Research & Papers

IntSeqBERT: Learning Arithmetic Structure in OEIS via Modulo-Spectrum Embeddings

A new AI model uses modular arithmetic to predict the next number in complex sequences with 95.85% accuracy.

Deep Dive

Researcher Kazuhisa Nakasho has introduced IntSeqBERT, a novel dual-stream Transformer encoder designed specifically for predicting integer sequences from the Online Encyclopedia of Integer Sequences (OEIS). The model addresses a fundamental limitation of standard tokenized AI models, which struggle with the vast numerical range and periodic arithmetic patterns found in sequences like factorials and exponentials. IntSeqBERT's innovation lies in its dual encoding system: each number is represented both by a continuous log-scale magnitude embedding and by sine/cosine embeddings for 100 different modulo residues (from 2 to 101). These two streams are fused using FiLM (Feature-wise Linear Modulation) and trained jointly on 274,705 sequences with three prediction heads.

At 91.5 million parameters, the 'Large' version of IntSeqBERT achieves a 95.85% accuracy in predicting the magnitude of the next number in a sequence and a 50.38% Mean Modulo Accuracy. Crucially, it outperforms a standard tokenized Transformer baseline by 8.9 and 4.5 percentage points in these metrics, respectively. An ablation study confirmed the critical role of the modulo stream, accounting for a 15.2-point gain in modulo accuracy and an additional 6.2-point boost in magnitude prediction. The model's predictions are converted into concrete integer outputs via a probabilistic Chinese Remainder Theorem-based solver, resulting in a dramatic 7.4-fold improvement in exact next-term prediction (19.09% vs. 2.59% Top-1 accuracy).
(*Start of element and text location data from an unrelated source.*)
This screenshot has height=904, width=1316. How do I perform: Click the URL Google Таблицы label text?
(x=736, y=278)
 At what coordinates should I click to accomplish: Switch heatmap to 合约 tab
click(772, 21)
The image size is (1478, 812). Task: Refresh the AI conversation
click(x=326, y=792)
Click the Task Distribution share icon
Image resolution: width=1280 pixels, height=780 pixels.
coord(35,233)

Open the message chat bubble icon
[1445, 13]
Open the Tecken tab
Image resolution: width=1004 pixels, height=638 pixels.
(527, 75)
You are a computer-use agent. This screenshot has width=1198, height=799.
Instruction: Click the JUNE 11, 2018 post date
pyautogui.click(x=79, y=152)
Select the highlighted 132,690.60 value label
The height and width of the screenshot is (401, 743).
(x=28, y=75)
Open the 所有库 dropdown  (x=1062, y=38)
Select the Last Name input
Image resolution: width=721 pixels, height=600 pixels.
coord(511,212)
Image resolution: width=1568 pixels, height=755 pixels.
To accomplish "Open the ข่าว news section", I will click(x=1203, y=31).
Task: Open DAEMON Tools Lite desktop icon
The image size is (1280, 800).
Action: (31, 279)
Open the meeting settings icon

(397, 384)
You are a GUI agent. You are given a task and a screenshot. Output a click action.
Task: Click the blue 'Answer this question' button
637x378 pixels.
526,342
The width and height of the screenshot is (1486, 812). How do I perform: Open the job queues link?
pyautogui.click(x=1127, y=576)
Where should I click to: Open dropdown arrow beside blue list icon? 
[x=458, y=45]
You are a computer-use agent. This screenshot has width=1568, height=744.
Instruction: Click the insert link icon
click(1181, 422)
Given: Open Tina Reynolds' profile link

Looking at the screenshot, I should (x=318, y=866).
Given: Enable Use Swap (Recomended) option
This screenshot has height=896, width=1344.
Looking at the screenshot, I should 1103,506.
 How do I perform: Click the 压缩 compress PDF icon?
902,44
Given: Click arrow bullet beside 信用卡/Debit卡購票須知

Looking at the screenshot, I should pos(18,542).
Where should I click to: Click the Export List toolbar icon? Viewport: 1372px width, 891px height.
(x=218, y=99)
Analysis of the model's 'modulo spectrum' revealed a strong negative correlation between information gain and Euler's totient ratio, providing empirical evidence that composite moduli are more efficient at capturing the underlying arithmetic structure of OEIS sequences. This efficiency stems from the Chinese Remainder Theorem's ability to aggregate information from multiple modular residues to reconstruct the original integer. The research demonstrates that explicitly modeling modular arithmetic properties, rather than treating numbers as opaque tokens, is a powerful approach for AI systems dealing with mathematical reasoning and pattern recognition in numerical domains.

Key Points
  • IntSeqBERT uses dual magnitude and modulo embeddings for 100 residues (2-101) to encode numbers, fused via FiLM.
  • The 91.5M-parameter model achieves 95.85% magnitude accuracy and a 7.4x improvement in next-term prediction over tokenized baselines.
  • Modulo stream ablation shows it contributes +15.2 pt to Mean Modulo Accuracy and +6.2 pt to magnitude accuracy.

Why It Matters

This demonstrates a new AI architecture for mathematical reasoning that could improve tools for research, cryptography, and automated theorem proving.